• Work task:
Beginning with the line in which "This screenshot has width=952, height=1232." appears, transcribe each line word for word until the records end. Do not include pictures.

Dataset entries
┌──

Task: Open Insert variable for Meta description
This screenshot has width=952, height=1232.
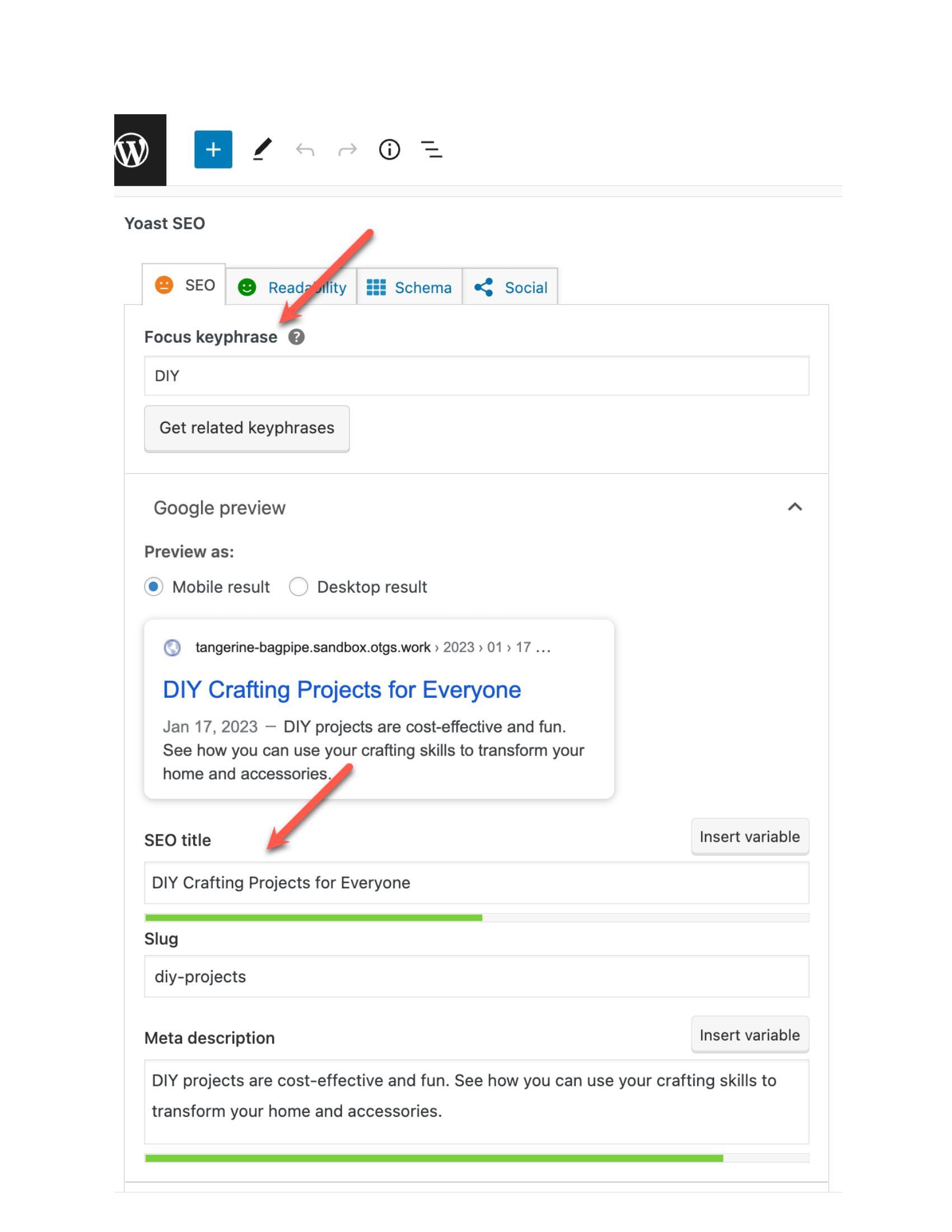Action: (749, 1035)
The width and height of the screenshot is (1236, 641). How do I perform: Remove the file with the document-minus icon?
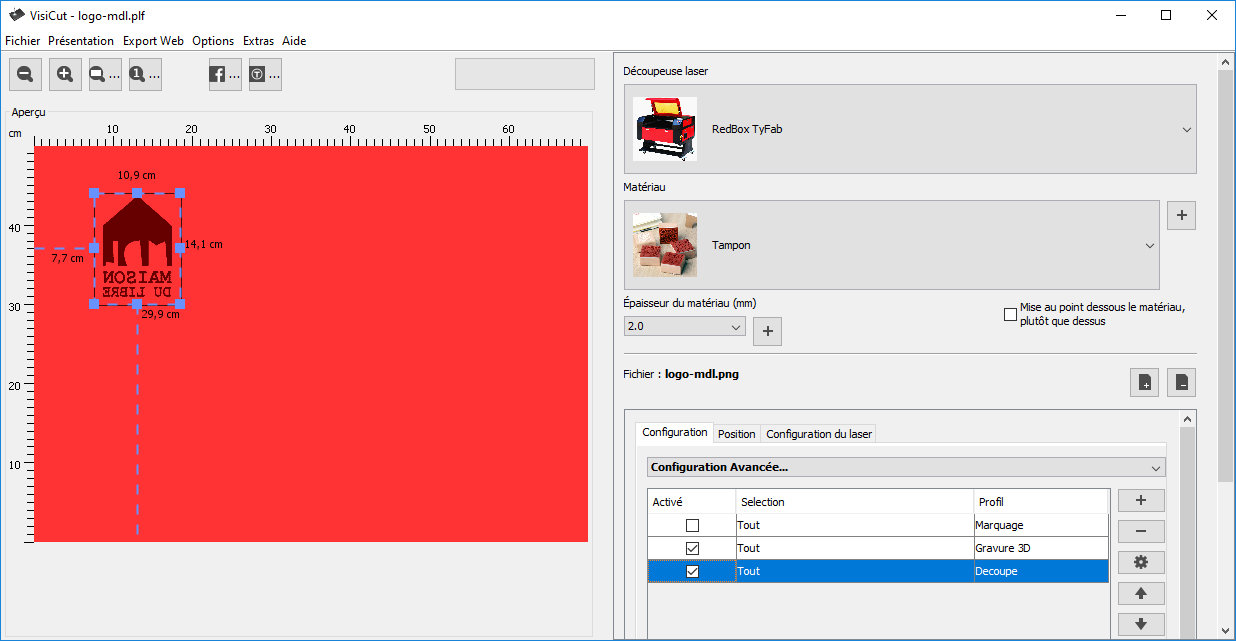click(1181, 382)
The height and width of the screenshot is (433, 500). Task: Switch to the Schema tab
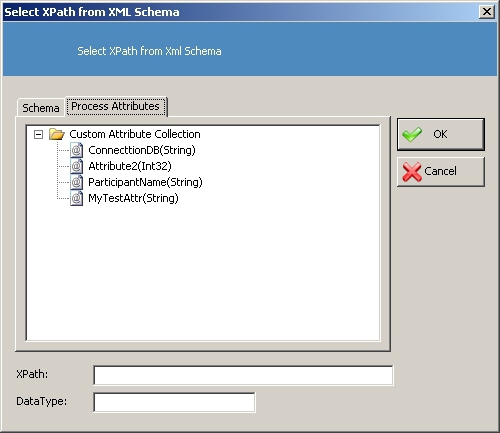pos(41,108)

└──

• Expected answer:
This screenshot has width=952, height=1232.
Action: (749, 1035)
The width and height of the screenshot is (1236, 641). How do I perform: Remove the file with the document-minus icon?
click(1181, 382)
The height and width of the screenshot is (433, 500). Task: Switch to the Schema tab
pos(41,108)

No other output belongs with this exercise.